[Teks yang Ditampilkan]:
###
Home BERITA Meneropong Perjuangan Panjang Kesetaraan Gender

Meneropong Perjuangan Panjang Kesetaraan Gender

Para Narasumber dan anggota Badan Pengurus saat Seminar di Rapat Pleno/ dok: UPPKomunikasi KAS

MIRIFICA.NET – Hari ketiga Rapat Pleno Sekretariat Gender dan Pemberdayaan Perempuan KWI diisi dengan seminar. Bertempat di ruang aula Wisma Syantikara, para peserta rapat diajak menimba ilmu dan inspirasi bersama 4 narasumber. Ketiga narasumber tersebut adalah Prof. Sulistyawati Irianto, Maria Ellysa, RD Paulus Siswantoko, dan bapak Indra Gunawan, S.K.M., M.A, Deputi Partisipasi masyarakat, Kementrian Pemberdayaan Perempuan dan Perlindungan Anak.

“Dari hari pertama dan kedua kita sudah mengungkapkan apa yang terjadi di masing-masing keuskupan dan dilanjutkan dengan apa yang akan kita kerjakan di region masing-masing. Narasumber yang akan membnatu kita memahami bagaimana gambaran situasi masyarakat terkini, fenomena-fenomena yang muncul atasnya. Kita juga perlu mengerti bagaimana situasi politik saat ini juga produk hukum yang ada. Sebagai bagian Gereja, kita pun perlu mengerti bagaimana pandangan Gereja atas persoalan kesetaraan gender dan keadilan agar kita memiliki pondasi dalam melangkah,” ungkap ibu Yuli dalam pengantar sebelum diskusi.

Berbicara tentang kesetaraan gender, hal pertama yang harus disadari adalah jati diri perempuan itu sendiri. Pemahaman dan kesadaran akan jati diri pada akhirnya tidak hanya membawa kita pada pembicaraan tentang kesetaraan, tapi lebih dari itu: keadilan. “Akses keadilan bagi perempuan: sebuah perspektif hukum interdisiplin yang berbeda dimana terdapat reformasi juga hambatan dan dukungan, lalu terkait proses perumusan hukum implementasinya? Maka dengan seperti itu kita harus memiliki akses literasi terhadap hukum, setiap orang harus melek dan paham akan hukum, paham dengan identitas hukum dan bantuan terhadap hukum,” tegas Prof Sulis dalam paparannya.
###
[Ketentuan Tugas]:
1. Jawab pertanyaan berikut berdasarkan artikel tentang seminar kesetaraan gender di atas.
(a) Di ruang mana seminar itu berlangsung?
(b) Apa jabatan Indra Gunawan?
(c) Menurut artikel, apa hal pertama yang harus disadari saat berbicara tentang kesetaraan gender?
2. Tuliskan lanjutan artikel tentang seminar kesetaraan gender itu, mulai setelah kalimat terakhirnya.

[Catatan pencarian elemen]
###
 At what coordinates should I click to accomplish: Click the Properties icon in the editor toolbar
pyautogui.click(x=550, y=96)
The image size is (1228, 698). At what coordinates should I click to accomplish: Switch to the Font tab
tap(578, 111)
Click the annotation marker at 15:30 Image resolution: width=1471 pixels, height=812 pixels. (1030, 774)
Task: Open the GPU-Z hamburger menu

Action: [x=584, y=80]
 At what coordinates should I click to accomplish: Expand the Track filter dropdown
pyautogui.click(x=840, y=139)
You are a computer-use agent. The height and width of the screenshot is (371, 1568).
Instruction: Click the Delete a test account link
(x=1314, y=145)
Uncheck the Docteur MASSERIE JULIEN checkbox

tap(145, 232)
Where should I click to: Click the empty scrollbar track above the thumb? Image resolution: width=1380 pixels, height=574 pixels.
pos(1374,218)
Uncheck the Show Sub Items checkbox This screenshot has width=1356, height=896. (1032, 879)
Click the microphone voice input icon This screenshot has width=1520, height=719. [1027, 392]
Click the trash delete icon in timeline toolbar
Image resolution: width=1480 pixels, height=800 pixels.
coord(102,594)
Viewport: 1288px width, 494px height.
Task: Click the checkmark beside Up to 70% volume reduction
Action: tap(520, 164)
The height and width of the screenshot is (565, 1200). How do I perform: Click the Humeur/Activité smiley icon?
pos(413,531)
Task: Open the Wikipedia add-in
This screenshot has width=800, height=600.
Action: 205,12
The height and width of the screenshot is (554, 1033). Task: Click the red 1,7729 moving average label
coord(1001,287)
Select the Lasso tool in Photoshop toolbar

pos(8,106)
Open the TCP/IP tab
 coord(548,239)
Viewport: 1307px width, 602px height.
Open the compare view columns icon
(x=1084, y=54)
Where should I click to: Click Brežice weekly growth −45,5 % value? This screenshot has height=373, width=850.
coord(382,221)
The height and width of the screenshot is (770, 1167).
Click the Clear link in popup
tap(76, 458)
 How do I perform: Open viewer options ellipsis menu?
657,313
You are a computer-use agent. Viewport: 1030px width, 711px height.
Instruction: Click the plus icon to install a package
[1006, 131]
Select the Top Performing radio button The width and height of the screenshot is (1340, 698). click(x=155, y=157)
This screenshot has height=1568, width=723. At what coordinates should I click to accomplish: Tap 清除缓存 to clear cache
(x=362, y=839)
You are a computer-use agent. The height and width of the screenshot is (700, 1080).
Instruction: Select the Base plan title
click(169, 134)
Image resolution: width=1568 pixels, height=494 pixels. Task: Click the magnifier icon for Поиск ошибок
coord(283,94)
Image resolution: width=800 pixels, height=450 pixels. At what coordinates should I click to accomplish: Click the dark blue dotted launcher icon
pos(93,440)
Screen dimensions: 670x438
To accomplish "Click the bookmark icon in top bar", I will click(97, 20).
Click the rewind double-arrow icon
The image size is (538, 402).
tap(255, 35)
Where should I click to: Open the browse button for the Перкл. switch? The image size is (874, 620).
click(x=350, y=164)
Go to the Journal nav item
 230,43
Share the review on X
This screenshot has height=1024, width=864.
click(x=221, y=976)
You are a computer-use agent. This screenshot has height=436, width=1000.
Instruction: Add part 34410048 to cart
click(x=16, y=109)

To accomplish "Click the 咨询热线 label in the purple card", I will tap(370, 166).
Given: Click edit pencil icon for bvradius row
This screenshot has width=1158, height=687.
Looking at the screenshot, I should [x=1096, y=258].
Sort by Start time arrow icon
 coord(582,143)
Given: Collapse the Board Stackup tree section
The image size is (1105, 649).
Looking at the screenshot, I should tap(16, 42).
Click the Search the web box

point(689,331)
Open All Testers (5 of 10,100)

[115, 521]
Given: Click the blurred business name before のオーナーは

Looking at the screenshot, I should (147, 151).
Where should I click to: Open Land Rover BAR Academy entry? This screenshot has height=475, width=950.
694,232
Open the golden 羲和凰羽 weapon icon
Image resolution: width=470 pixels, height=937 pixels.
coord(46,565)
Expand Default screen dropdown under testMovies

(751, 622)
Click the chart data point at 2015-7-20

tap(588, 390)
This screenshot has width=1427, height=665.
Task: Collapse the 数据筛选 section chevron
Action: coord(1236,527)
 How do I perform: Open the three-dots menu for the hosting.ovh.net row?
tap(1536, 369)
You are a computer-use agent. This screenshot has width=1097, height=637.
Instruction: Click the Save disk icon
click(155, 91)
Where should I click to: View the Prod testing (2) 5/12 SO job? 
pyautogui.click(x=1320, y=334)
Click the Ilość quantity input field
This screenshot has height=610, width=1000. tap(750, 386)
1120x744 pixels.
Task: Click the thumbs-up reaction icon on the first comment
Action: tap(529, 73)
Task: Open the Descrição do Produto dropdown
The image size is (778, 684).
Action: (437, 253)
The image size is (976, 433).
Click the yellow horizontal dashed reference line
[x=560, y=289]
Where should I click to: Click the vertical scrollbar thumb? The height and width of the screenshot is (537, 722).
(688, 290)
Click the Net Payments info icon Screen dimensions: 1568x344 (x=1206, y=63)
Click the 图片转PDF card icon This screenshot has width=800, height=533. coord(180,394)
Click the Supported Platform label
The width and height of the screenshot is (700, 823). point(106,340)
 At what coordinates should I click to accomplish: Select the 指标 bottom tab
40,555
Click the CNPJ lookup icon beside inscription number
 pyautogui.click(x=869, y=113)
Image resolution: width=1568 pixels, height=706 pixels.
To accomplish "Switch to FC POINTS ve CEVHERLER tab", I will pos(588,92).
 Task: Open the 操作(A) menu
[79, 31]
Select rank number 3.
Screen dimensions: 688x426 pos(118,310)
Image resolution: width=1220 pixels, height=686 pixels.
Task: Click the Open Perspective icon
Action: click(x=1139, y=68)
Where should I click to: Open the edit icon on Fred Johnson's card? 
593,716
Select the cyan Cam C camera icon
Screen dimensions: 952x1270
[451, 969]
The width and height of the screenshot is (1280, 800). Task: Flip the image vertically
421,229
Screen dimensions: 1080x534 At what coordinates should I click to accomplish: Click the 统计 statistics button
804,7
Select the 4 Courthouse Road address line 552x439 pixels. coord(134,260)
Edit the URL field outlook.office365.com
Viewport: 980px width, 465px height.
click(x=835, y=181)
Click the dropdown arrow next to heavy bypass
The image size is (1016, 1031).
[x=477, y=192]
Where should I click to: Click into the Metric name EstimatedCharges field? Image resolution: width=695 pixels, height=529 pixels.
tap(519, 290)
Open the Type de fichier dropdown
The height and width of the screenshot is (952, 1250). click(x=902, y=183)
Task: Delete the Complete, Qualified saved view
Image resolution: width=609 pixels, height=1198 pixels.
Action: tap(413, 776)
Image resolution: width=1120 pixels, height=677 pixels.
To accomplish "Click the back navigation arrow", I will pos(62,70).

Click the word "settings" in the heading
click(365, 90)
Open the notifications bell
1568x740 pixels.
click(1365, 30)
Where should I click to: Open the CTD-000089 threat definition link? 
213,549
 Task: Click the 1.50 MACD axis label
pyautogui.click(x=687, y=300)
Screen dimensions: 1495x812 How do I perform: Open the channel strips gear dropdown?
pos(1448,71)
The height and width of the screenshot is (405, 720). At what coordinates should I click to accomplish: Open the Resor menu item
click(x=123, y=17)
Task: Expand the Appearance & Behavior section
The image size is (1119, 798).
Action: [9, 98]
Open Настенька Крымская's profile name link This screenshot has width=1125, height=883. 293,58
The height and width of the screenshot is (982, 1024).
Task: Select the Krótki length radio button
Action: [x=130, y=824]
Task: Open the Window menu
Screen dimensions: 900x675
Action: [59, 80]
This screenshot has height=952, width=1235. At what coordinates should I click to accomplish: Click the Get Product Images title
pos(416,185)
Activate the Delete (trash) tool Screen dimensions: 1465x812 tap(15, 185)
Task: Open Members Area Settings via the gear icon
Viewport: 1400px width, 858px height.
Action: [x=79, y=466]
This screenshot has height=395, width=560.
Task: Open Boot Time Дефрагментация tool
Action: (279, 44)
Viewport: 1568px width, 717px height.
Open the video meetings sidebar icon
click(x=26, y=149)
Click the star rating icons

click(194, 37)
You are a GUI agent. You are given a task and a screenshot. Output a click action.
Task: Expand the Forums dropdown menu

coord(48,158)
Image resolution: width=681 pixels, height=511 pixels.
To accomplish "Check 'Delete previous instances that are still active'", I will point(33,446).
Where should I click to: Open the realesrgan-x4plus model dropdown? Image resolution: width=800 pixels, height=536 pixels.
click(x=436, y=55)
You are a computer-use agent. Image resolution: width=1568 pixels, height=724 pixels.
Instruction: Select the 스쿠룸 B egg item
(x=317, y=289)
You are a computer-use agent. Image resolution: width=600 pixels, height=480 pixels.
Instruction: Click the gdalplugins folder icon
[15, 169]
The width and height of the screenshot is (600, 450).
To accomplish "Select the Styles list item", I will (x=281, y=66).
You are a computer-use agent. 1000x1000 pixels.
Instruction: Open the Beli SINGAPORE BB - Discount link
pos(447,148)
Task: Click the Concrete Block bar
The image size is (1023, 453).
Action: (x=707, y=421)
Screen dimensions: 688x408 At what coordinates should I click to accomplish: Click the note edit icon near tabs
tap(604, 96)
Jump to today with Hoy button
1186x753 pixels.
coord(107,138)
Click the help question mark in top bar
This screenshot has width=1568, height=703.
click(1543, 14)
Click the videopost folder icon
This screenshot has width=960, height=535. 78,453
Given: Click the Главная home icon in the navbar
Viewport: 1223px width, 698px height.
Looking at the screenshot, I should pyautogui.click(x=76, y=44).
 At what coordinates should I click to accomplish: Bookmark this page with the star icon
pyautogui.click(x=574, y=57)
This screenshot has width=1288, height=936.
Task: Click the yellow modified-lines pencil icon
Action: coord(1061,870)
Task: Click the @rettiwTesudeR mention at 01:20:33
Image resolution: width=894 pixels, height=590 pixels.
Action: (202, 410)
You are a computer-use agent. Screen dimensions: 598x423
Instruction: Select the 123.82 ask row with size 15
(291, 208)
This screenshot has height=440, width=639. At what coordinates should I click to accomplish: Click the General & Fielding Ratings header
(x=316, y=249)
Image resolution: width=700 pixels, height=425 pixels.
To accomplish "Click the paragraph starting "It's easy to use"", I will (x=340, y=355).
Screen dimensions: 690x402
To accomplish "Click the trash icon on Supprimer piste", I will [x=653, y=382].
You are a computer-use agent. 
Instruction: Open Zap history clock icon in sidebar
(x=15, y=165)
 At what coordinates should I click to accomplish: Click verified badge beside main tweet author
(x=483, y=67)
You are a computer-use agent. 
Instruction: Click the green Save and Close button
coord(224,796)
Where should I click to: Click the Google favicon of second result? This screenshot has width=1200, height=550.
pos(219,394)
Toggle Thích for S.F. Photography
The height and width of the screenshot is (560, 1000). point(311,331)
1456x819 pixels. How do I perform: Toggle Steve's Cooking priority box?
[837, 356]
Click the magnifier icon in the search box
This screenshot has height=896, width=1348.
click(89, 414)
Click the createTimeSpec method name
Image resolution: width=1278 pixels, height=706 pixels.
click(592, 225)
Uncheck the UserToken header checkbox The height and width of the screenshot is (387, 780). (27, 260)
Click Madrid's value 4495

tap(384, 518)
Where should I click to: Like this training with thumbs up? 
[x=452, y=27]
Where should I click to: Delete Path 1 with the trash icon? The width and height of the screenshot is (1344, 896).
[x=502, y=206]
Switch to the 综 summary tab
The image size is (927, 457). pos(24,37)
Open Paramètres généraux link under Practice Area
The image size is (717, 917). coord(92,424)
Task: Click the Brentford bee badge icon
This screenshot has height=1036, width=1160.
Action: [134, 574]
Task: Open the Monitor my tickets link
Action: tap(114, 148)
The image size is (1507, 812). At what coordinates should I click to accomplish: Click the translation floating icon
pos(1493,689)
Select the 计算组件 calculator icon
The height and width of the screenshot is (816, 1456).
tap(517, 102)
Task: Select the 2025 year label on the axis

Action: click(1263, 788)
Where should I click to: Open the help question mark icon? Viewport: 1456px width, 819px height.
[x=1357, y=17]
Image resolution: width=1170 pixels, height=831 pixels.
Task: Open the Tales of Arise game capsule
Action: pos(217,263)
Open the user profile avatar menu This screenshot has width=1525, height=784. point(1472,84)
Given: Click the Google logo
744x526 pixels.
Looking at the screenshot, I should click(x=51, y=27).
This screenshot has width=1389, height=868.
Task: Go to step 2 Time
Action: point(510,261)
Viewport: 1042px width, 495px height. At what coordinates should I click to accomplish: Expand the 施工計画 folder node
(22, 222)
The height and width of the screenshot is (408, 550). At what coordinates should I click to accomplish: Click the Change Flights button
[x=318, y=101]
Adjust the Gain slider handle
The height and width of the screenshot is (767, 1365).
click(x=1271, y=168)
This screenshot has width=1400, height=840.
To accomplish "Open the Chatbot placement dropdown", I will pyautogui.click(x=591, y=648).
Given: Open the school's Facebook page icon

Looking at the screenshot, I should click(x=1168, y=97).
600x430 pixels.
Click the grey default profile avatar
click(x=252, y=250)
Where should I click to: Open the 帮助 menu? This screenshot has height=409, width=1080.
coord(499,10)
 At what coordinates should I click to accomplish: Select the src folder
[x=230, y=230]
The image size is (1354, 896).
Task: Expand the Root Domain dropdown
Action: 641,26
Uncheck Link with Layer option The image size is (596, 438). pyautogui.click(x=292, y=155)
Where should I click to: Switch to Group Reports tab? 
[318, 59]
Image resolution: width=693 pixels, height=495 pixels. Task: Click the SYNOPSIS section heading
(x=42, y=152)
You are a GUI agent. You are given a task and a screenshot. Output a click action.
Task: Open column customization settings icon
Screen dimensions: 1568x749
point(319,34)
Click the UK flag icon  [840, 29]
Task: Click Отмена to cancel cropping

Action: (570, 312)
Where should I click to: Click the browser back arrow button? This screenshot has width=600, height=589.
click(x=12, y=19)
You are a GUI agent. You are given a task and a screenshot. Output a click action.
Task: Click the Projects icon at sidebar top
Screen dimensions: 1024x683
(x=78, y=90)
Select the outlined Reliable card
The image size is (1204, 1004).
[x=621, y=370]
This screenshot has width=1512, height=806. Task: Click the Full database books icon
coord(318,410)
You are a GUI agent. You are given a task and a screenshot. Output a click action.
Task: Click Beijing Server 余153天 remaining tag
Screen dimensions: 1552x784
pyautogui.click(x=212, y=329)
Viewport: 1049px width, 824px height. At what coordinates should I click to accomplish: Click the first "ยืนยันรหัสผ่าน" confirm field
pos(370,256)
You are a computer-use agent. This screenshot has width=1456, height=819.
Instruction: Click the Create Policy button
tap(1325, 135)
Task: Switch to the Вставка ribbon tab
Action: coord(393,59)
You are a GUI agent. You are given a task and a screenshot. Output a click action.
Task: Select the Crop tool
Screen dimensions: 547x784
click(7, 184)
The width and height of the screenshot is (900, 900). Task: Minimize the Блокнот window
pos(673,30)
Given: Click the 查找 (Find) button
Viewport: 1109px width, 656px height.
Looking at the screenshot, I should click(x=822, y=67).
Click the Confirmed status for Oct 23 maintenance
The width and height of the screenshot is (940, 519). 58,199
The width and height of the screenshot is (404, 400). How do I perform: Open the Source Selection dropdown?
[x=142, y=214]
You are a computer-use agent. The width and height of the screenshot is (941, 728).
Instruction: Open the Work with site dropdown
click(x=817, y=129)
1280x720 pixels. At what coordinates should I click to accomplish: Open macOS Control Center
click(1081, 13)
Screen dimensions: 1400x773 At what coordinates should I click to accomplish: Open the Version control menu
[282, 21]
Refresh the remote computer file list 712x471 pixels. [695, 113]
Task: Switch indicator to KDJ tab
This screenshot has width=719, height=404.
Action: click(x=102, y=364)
###
[Jawaban]:
1.
(a) Di ruang aula Wisma Syantikara.
(b) Deputi Partisipasi Masyarakat, Kementerian Pemberdayaan Perempuan dan Perlindungan Anak.
(c) Jati diri perempuan itu sendiri.

2.
Maria Ellysa menyampaikan pemaparannya/ Dok: UPPKomunikasi KAS

Persoalan identitas juga mendapat perhatian dari pembicara kedua, Maria Marisa Octaviani. Tanpa kita sadari kita hidup dalam aneka generasi. “Kita hidup dalam 5-6 generasi yang berbeda, hidup berdampingan. Saat ini Indonesia di dominasi 50% lebih banyak orang muda, orang milenial dan orang muda Z,” ungkap mbak Icha yang berasal dari Kalimantan ini. Sebagai bagian dari generasi muda, ia meyakini bahwa butuh kerendahan hati untuk berani masuk ke dunia anak muda agar berbagai persoalan dapat diselesaikan. “Masuk ke dunia anak muda, libatkan orang muda. Dari, oleh, untuk anak muda. Karena kualitas masa depan tergantung dari kualitas orang mudanya,” tegasnya.

Agak mencengangkan ketika berbicara tentang kesetaraan gender dan keadilan dari sudut pandang Gereja. Gereja terkenal dengan hirarki dan sistem patrialkalnya yang kuat. Rama Siswantoko  mengungkapan: “Dalam prakteknya, Gereja sudah sangat sadar dengan kesetaraan gender. Ada banyak dokumen dalam Gereja. Sayangnya, dokumen-dokumen tersebut masih banyak disimpan tanpa dipahami ataupun dibaca”.

Persoalan kesetaraan gender dan keadilan tidak akan selesai ketika hanya dibicarakan. Kesetaraan gender haruslah konkret dan nyata. Hal ini juga ditegaskan oleh Rama Siswantoko, “Bagaimana kita akan beraksi, setelah berbuat apa yang bisa dilakukan, paling tidak setelah rapat pleno ini? Bukan duduk diam, manis, lalu melihat foto-foto. Tentu kita ingin beraksi lebih setelah rapat pleono ini. Saya mengusulkan 5 langkah konkret yang bisa kita buat ke depan. Ke 5 langkah tersebut adalah aksi reflektif, aksi diseminatif, aksi regulatif, aksi advokatif, dan aksi kolaboratif.”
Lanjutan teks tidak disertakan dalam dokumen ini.